[Collected data]
BEGIN
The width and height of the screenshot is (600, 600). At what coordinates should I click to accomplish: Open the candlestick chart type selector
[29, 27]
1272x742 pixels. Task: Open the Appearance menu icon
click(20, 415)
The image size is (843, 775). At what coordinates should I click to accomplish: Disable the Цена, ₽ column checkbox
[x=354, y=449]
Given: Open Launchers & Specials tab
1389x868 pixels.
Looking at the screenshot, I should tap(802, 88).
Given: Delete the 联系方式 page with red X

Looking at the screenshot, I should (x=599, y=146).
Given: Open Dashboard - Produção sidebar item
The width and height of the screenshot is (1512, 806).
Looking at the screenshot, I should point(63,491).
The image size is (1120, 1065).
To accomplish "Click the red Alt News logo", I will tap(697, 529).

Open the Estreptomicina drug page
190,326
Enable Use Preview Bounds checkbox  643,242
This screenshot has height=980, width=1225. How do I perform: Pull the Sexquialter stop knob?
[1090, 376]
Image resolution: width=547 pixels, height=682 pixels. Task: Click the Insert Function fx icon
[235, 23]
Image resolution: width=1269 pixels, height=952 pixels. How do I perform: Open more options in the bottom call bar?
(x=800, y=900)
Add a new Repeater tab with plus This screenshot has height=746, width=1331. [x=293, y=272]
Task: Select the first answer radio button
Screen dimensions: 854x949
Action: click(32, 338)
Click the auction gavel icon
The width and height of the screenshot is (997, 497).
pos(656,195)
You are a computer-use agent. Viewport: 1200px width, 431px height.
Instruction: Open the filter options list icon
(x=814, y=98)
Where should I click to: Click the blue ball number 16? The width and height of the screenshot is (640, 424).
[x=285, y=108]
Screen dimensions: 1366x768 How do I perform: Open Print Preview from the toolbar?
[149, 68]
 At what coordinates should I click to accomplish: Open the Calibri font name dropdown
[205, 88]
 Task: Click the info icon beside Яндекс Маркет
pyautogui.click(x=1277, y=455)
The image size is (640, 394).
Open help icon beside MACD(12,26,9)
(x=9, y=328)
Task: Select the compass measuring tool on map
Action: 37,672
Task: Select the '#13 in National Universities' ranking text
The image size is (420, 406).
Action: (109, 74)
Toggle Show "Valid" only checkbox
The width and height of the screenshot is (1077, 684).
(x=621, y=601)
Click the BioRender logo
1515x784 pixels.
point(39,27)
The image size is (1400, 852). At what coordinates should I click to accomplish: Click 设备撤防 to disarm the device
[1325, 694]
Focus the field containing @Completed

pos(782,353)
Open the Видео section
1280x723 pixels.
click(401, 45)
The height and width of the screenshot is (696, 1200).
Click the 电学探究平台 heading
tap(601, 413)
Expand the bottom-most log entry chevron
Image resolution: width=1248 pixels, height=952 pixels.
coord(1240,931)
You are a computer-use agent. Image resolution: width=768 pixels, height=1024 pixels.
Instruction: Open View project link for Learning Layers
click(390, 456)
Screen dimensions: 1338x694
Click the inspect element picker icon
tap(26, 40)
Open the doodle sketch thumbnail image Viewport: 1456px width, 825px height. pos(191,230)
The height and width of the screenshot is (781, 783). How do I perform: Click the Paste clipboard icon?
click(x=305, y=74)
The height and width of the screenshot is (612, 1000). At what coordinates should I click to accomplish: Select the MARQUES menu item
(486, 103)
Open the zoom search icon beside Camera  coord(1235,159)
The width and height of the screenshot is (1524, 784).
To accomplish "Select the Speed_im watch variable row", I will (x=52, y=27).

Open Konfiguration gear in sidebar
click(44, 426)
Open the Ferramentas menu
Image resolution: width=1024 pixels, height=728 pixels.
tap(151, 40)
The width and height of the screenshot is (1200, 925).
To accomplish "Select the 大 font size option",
END
All lines of the records above that carry the word "Viewport" should be listed.

You are a computer-use agent. Viewport: 1200px width, 431px height.
Open the doodle sketch thumbnail image Viewport: 1456px width, 825px height. pos(191,230)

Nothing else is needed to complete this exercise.